Weber emphasizes that maintaining a cycle of profit is a long-term activity,
which is impossible to engage in without long-term predictability in
business relations (Weber 1981 ).
A third significant factor of business
as a discursive object apart from responsibility and profit is willingness
to take risks. Risk and profit are closely connected. Investment is
always risky, and gambling is often necessary in order to attain profit.
The general opinion among the businesspeople I spoke to is that larger
investments increase the chances for a high profit, but also for losses.
The factors of risk are seldom constant and they vary from one context
to another. Economic crime, insufficient infrastructure, red tape and
undeveloped markets are some critical external factors in Tallinn, which
Rotterdamus goes on in his description:
"...they always force their way in order to be the first". Closely connected
to risk is the entrepreneurial activity, which is likewise a distinctive
feature of the global discursive object business. The Norwegian anthropologist
Fredrik Barth describes entrepreneurial activity as maximization of
profit, experimental and speculative activity, and willingness to take
risks (Barth 1972:7-8). In order to succeed in business the ability
to be the first to exploit or create a new niche and take chances in
order to maximize profit are viewed as important. Barth also defines
entrepreneurship as the ability to exploit discrepancies between different
niches (Barth 1981). An example of this may be to move the production
in a Norwegian factory to a low cost country or to attempt to sell previously
inaccessible Western products on the Estonian market.
Yet another significant factor of
doing business that has global acceptance is the ability to create networks
and establish business contacts. Both formal and informal aspects of
networking are considered important in business. By knowing and trusting
the persons one are doing business with one can reduce the risks involved.
The possibility for informal contracts and deals also increases by having
a large network.
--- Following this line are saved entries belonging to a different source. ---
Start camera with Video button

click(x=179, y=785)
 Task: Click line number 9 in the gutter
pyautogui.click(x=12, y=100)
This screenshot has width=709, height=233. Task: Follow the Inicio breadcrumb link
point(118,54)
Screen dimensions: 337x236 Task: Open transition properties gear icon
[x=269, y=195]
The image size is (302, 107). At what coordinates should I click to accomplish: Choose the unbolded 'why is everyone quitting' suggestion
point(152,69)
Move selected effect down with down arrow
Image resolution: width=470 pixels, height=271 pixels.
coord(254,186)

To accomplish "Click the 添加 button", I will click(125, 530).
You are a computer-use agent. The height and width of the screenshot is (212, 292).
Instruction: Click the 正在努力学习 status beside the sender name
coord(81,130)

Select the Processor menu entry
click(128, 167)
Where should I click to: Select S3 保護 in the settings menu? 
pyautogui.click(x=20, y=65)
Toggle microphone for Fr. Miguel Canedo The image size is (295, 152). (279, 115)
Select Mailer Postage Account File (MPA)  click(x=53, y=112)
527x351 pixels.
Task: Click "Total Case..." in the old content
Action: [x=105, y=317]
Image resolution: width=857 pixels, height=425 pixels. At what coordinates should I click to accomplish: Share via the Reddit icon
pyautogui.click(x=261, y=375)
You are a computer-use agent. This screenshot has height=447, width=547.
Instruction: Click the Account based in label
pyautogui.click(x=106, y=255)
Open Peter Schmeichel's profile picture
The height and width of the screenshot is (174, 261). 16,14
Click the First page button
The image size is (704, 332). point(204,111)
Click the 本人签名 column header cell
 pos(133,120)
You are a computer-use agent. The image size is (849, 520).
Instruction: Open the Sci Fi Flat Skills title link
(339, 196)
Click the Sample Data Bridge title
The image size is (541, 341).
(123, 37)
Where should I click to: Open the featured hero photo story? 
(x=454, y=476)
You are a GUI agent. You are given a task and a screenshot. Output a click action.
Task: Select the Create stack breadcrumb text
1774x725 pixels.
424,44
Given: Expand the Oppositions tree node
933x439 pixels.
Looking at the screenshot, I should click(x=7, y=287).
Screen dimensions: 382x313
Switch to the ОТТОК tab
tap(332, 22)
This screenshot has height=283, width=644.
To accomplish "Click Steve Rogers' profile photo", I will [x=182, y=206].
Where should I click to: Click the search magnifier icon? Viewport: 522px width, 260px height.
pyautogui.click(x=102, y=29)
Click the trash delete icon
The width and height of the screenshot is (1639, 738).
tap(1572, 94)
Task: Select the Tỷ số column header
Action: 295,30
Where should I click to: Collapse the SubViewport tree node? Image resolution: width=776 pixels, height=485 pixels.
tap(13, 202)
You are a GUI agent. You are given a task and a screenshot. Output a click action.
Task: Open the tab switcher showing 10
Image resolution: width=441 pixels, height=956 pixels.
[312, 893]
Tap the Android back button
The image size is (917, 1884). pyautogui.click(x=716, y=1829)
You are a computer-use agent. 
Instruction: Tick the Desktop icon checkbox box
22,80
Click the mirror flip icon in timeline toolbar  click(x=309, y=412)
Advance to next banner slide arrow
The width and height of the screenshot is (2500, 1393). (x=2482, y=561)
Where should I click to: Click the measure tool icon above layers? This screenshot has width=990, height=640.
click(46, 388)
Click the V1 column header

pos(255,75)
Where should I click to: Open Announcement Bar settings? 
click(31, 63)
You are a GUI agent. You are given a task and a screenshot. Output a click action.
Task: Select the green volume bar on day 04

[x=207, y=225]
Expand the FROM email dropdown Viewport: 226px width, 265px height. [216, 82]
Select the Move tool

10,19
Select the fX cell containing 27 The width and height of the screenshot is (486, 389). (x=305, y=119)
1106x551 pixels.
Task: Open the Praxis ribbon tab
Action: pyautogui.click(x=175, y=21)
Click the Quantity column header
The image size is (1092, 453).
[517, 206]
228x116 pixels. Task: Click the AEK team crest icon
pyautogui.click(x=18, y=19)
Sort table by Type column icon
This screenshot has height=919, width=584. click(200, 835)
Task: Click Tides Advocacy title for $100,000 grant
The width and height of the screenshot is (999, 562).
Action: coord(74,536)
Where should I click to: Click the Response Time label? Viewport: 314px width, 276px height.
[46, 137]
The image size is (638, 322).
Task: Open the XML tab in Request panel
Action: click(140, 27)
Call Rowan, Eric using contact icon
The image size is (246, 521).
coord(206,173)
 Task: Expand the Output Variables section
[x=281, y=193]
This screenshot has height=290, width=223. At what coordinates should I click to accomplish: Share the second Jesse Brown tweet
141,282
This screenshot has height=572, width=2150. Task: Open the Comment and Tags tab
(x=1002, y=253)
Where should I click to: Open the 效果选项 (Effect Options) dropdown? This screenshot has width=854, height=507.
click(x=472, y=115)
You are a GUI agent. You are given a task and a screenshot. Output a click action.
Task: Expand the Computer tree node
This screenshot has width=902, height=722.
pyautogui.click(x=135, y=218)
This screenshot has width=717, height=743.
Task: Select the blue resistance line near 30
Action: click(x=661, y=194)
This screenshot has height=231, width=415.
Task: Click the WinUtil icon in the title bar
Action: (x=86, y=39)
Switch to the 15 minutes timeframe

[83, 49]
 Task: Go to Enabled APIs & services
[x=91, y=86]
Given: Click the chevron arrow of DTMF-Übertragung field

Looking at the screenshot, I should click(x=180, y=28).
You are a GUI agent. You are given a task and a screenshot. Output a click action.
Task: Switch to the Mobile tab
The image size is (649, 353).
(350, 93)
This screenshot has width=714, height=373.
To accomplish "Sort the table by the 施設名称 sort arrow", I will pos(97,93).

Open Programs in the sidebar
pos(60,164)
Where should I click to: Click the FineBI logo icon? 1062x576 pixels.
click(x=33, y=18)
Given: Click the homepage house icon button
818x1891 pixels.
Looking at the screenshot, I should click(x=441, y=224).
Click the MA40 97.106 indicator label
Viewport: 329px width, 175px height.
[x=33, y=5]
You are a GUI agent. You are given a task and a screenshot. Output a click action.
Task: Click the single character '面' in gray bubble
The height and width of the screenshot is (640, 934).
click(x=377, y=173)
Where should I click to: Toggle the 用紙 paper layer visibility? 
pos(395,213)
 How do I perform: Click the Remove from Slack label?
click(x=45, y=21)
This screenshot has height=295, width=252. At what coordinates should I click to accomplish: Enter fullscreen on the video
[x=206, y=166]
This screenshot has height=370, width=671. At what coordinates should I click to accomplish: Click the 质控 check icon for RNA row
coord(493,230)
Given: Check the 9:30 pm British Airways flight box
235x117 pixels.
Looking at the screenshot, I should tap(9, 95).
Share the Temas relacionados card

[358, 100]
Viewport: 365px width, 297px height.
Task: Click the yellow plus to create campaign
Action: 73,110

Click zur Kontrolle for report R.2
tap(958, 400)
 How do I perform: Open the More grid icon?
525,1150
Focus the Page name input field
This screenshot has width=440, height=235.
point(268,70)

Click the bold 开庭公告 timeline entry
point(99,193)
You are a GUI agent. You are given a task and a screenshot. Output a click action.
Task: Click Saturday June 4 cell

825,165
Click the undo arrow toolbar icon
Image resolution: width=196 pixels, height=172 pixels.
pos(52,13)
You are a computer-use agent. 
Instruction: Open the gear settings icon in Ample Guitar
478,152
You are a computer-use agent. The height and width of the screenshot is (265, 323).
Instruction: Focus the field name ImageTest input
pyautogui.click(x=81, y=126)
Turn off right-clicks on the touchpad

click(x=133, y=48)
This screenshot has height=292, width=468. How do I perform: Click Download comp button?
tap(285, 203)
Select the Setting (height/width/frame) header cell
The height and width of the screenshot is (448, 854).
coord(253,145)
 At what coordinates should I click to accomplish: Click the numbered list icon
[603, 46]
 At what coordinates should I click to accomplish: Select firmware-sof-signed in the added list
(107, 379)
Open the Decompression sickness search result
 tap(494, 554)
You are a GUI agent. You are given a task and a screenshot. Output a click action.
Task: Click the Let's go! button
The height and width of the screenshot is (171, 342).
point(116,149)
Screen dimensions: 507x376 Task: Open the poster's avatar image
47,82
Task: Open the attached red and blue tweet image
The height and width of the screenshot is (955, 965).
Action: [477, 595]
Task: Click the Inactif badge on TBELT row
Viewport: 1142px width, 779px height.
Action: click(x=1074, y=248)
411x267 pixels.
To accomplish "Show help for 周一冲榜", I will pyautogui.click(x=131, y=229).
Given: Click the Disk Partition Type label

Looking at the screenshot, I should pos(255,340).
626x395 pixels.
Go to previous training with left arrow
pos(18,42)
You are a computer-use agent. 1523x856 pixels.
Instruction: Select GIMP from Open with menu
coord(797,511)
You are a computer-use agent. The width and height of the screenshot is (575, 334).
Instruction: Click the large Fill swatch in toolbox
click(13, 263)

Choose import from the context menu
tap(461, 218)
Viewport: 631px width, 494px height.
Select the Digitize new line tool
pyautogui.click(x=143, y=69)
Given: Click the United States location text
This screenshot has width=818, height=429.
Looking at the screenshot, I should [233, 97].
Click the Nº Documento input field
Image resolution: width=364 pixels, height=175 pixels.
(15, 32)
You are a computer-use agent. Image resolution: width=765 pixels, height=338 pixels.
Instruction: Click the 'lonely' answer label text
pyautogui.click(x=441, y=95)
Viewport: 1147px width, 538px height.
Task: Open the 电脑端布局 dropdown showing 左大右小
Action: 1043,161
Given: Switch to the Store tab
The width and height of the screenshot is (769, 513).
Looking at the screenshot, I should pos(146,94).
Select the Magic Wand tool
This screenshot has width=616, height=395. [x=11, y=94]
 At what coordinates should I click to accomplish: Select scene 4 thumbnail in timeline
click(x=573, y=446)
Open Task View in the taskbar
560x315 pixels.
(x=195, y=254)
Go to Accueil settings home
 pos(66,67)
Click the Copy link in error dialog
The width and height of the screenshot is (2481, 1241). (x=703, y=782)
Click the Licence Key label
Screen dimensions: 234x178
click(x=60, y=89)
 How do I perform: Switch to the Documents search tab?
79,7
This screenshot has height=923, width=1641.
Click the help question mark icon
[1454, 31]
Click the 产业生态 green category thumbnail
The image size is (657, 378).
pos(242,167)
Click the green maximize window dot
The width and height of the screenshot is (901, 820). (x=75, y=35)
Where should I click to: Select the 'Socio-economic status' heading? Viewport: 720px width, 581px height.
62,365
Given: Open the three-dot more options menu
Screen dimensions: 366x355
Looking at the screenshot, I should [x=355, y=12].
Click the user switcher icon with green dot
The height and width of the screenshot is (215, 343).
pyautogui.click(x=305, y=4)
A good and extensive network may simplify the process
of creating new business relations and the introduction of new projects
in a business environment.
Some external factors like clothing
also help us determine whether or not we are dealing with a businessperson.
When I asked businesspeople to describe businessmen and women they often
started with the dress code. One businesswoman said: "I would have to
start with the clothes. Businesspeople have to be dressed nicely and
most of them carry a briefcase". The dress code in business makes it
easy to recognize businesspeople. The Estonian interpretation of the
dress code in business is very formal, and several Norwegian businesspeople
were not taken seriously when they showed up without for example a tie.
Businesspeople covet profit. To
attain profit, they run risks and try to find new niches for entrepreneurship.
They form both formal and informal networks for themselves and the firm,
and seek to establish contacts based on responsibility and trust. I
believe that these are "common denominators" for business, and constitute
an ideological frame of reference for both Norwegian and Estonian businesspeople.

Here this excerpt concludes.